MVP meczu: Kevin Durant. Lider OKC rzucił 36 punktów, trafił 8 z 21 rzutów z gry, był 18/20 z linii. Rozdał do tego 7 asyst, zebrał 5 piłek, dołożył dwa świetne wsady na Dwightem Howardem i Thuner byli z nim plus 20 na parkiecie. Durant już po raz 9 w ostatnich 11 spotkaniach zapisał na swoim koncie co najmniej 30 punktów.

Double-double meczu: Serge Ibaka, który zanotował 21 oczek (10/13 z gry i jedna trójka) i 15 zbiórek. Zablokował również 5 rzutów rywali i był świetny w obronie w drugiej połowie.

Na plus: Reggie Jackson. Zastępujący Russella Westbrooka zagrał bardzo dobre zawody, zdobył 23 punkty, z czego 9 w czwartej kwarcie, czyli tyle samo co cały zespół Rockets.

Na minus: Druga połowa Rocekts, która była po prostu zła. Trafili wtedy tylko 7 z 35 rzutów (20 proc.), w tym 0/14 za trzy i popełnili 11 start. Dla porównania w pierwszej trafili 26 z 47 rzutów (55,3 proc.), w tym 12/20 (60 proc.) zza łuku i tylko 6-krotnie stracili piłkę.

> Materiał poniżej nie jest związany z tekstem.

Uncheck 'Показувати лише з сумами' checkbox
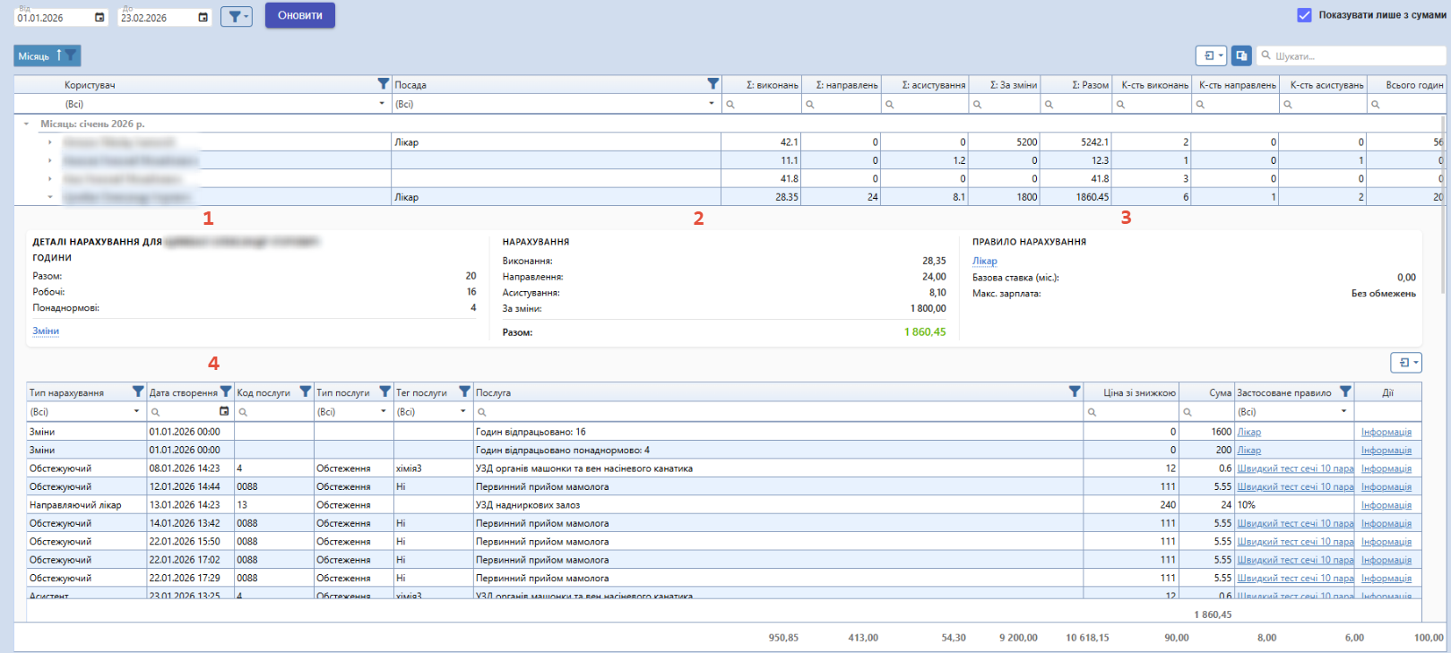1451x653 pixels. coord(1304,15)
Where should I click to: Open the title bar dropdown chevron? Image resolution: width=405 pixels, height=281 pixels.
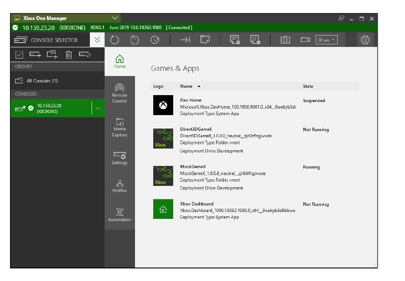(x=115, y=18)
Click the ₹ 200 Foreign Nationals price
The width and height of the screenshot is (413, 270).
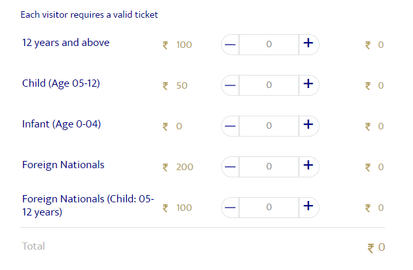point(178,167)
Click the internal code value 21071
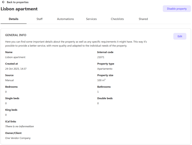 click(x=101, y=57)
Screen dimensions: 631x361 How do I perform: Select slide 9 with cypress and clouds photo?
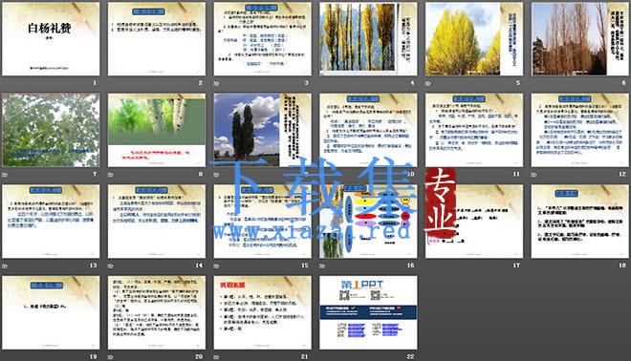coord(262,130)
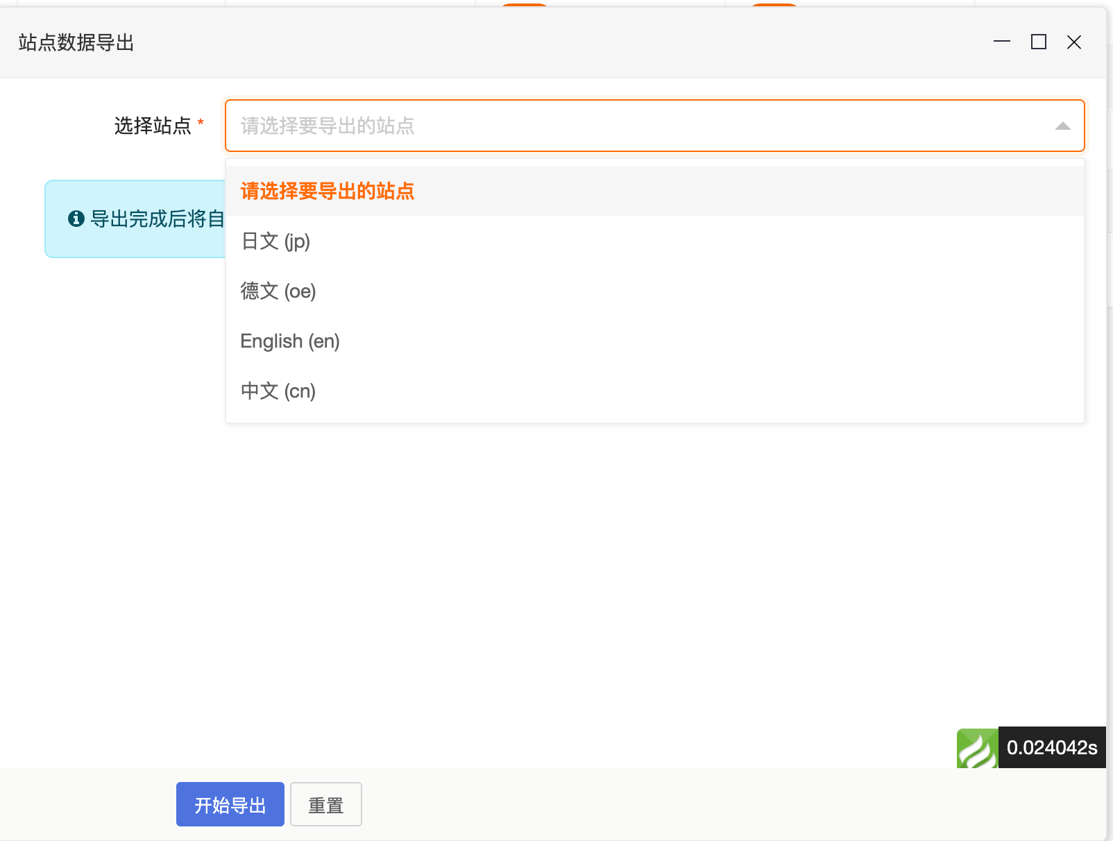Click the 开始导出 button

pyautogui.click(x=230, y=804)
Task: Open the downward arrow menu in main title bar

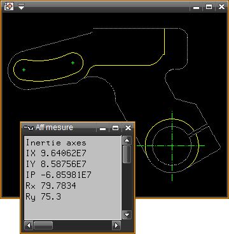Action: pyautogui.click(x=21, y=6)
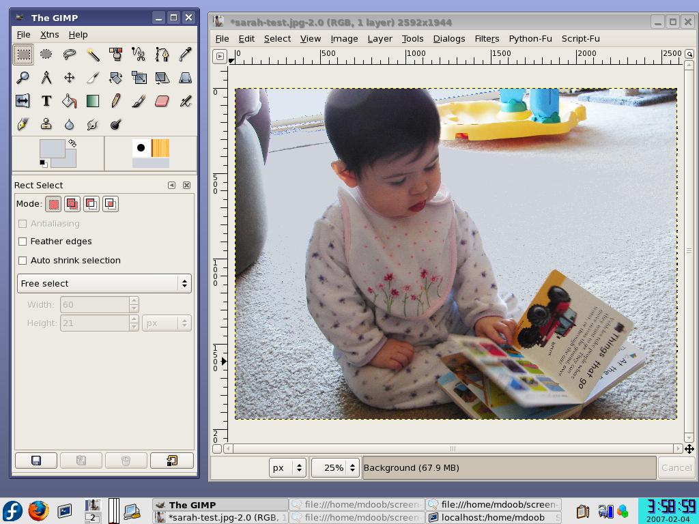Open the Filters menu
The height and width of the screenshot is (524, 699).
coord(487,38)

Stat meczu: 54-punktów różnicy Houston pomiędzy pierwszą a drugą połowa, jest największą różnicą jednej drużyny w dwóch połowach tego samego meczu w historii NBA. Rockets są też pierwszym klubem w historii, który w rzucił ponad 70 punktów w pierwszej połowie i mniej niż 20 w drugiej.

Liderzy zespołów:

Punkty: Durant 36  – Jones, Harden 16

Zbiórki: Ibaka 15 – Jones 13

Asysty: Durant 7 – Harden 8

Przechwyty: Jackson 6 – Jones 2

Bloki: Ibaka 5 – Howard 3

Komentarze do wpisu: “Telegram z Enbiej 16/01/13 – NBA w Londynie, blowout Knicks, tylko 19 punktów Rockets w drugiej połowie

  1. Rockets zagrali fatalną drugą połowę i nie można tego upatrywać w dobrej defensywie OKC, bo zawodnicy Houston pudłowali na potęgę z każdej pozycji… nawet z zupełni czystych… sic!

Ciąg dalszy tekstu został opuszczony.